There are twelve triples of digits that sum to \(9\). These are: \((9,0,0)\), \((8,1,0)\), \((7,2,0)\), \((7,1,1)\), \((6,3,0)\), \((6,2,1)\), \((5,4,0)\), \((5,3,1)\), \((5,2,2)\), \((4,4,1)\), \((4,3,2)\), and \((3,3,3)\).
We will count the number of three-digit positive integers whose digit sum is \(9\) by counting the number of positive integers formed by the digits in each triple above. We will consider cases based on the number of zeroes in each triple, since a three-digit integer cannot have a leading digit of \(0\).
Case 1: Two zeroes
The only triple with two zeros is \((9,0,0)\). Since the first digit of the
three-digit integer cannot be zero, the only possible three-digit
integer is \(900\). Thus, there is only
\(1\) possible three-digit integer with
two zeroes.
Case 2: One zero
The triples with one zero are \((8,1,0)\), \((7,2,0)\), \((6,3,0)\), and \((5,4,0)\). Consider \((8,1,0)\). Since the zero cannot be in the
first position, there are four integers that can be formed with these
three digits: \(810\), \(801\), \(180\), and \(108\). Since this is true for any of the
four triples in this case, there are \(4\times
4=16\) possible three-digit integers with one zero.
Case 3: No zeroes
In this case, we will further separate the triples based on the number of repeated digits.
Case 3a: Three repeated digits
The only triple with three repeated digits is \((3,3,3)\) and the only integer formed by these digits is \(333\). Thus, there is only \(1\) possible three-digit integer in this case.
Case 3b: Two repeated digits
The triples with two repeated digits are \((7,1,1)\), \((5,2,2)\), and \((4,4,1)\). Consider \((7,1,1)\). There are three integers that can be formed by these three digits: \(711\), \(171\), and \(117\). Since this is true for any of the three triples in this case, there are \(3 \times 3=9\) possible three-digit integers in this case.

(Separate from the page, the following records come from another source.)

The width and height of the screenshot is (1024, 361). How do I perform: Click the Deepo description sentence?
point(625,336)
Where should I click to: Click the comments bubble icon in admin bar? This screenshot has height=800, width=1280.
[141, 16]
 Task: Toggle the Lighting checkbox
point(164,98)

Case 3c: No repeated digits
The triples are \((6,2,1)\), \((5,3,1)\), and \((4,3,2)\). Consider \((6,2,1)\). There are six integers that can be formed by these three digits: \(621\), \(612\), \(261\), \(216\), \(162\), and \(126\). Since this is true for any of the three triples in this case, there are \(3 \times 6=18\) possible three-digit integers in this case.
Therefore, there are \(1+ 9 + 18 = 28\) possible three-digit integers with no zeroes.

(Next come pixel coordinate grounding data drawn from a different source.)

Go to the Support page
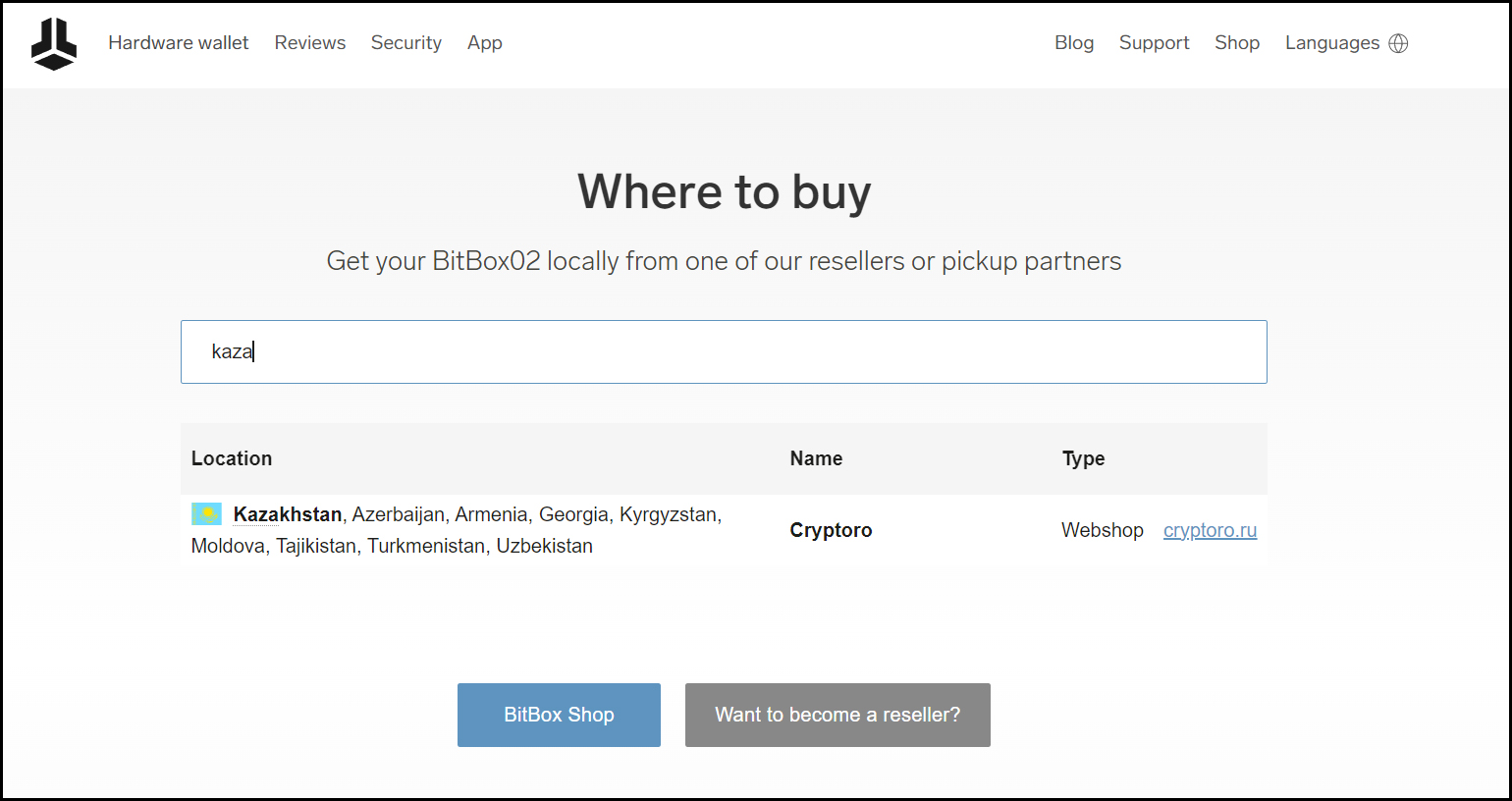This screenshot has width=1512, height=801. pos(1154,43)
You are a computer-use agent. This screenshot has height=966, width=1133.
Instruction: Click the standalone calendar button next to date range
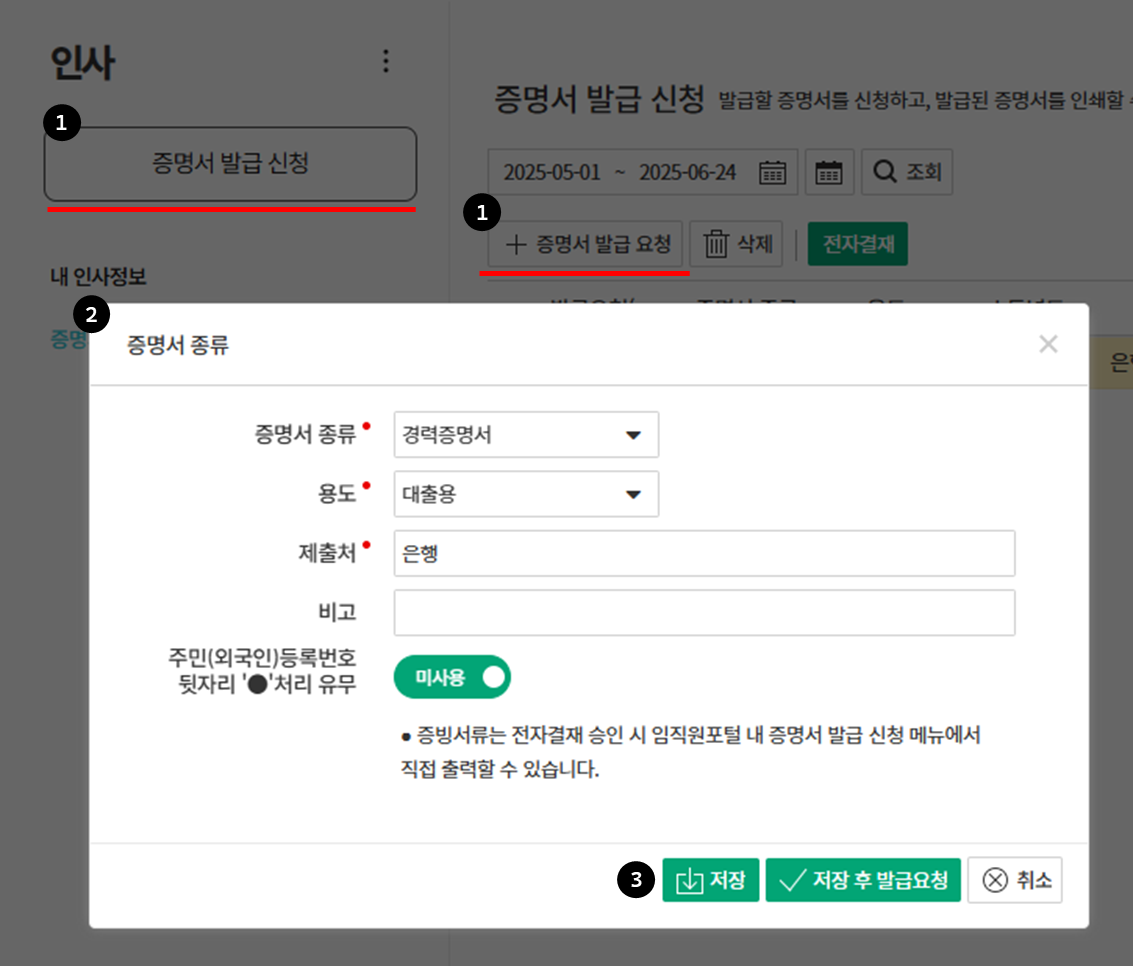829,172
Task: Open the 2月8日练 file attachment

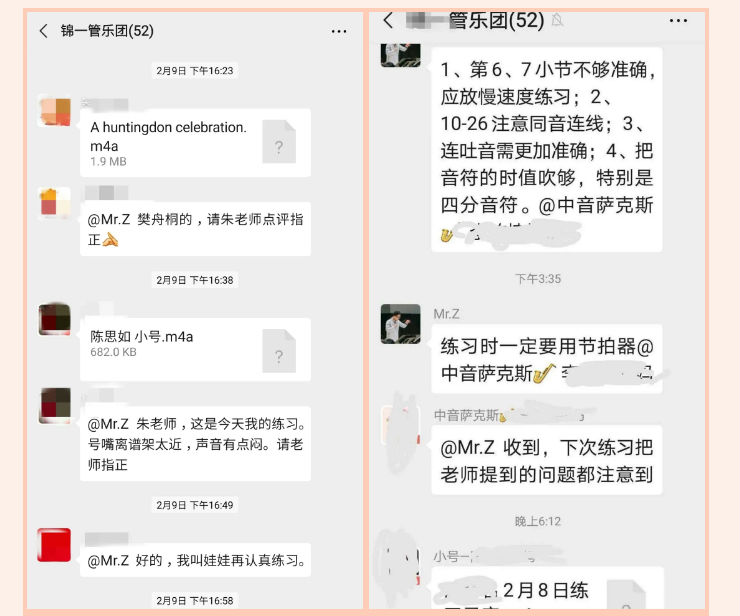Action: (x=547, y=589)
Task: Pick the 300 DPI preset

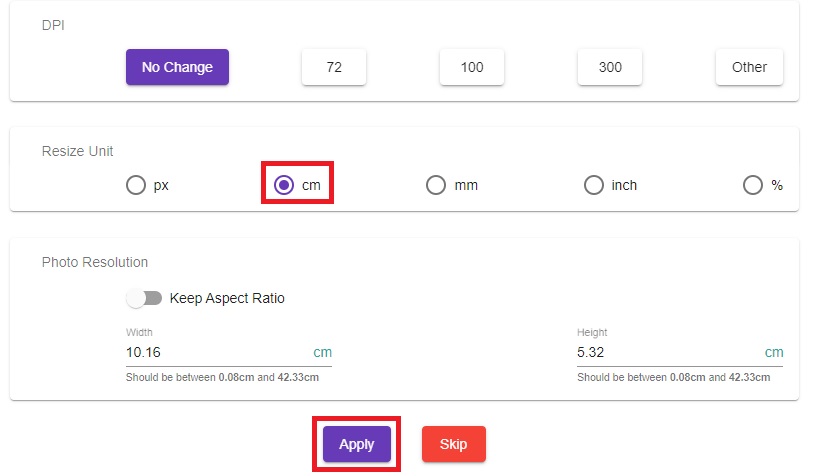Action: 610,67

Therefore, the total number of three-digit positive integers that have a digit sum of \(9\) is \(1+ 16 + 28 = 45\). Since Vinnie wrote down only one of these integers, the probability that this integer was Ayumi’s favourite number is \(\frac{1}{45}\).
Note: It is a known fact that an integer is divisible by \(9\) exactly when its digit sum is divisible by \(9\). For example, \(32\,814\) has a digit sum of \(3+2+8+1+4=18\). Since \(18\) is divisible by \(9\), then \(32\,814\) is divisible by \(9\). On the other hand, \(32\,810\) has a digit sum of \(3+2+8+1+0=14\). Since \(14\) is not divisible by \(9\), then \(32\,810\) is not divisible by \(9\).
As a consequence of this fact, Ayumi’s favourite number must be divisible by \(9\).